## Work order
Please give back, exactly as written, the lines from the line with "Where should I click to: Open the File menu?" to the line with "Image resolution: width=926" in the listing below, leaving out all pictures.

## Data extract

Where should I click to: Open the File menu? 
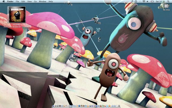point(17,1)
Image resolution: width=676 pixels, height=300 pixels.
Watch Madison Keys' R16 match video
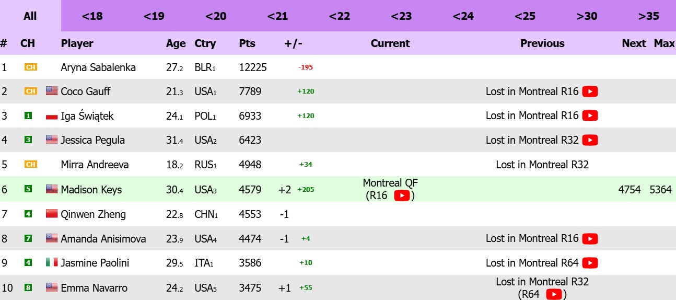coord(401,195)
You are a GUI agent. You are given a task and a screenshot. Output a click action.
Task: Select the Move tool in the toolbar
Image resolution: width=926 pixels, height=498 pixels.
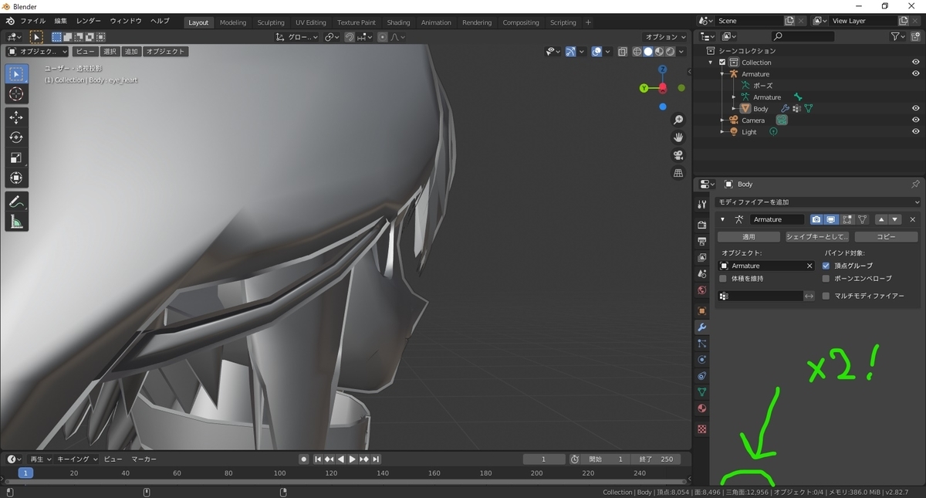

...

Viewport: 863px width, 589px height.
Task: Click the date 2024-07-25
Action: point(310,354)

## Exercise answer
Where should I click to: Open the File menu? 
point(17,1)
Image resolution: width=676 pixels, height=300 pixels.
Watch Madison Keys' R16 match video
coord(401,195)
You are a GUI agent. You are given a task and a screenshot. Output a click action.
Task: Select the Move tool in the toolbar
Image resolution: width=926 pixels, height=498 pixels.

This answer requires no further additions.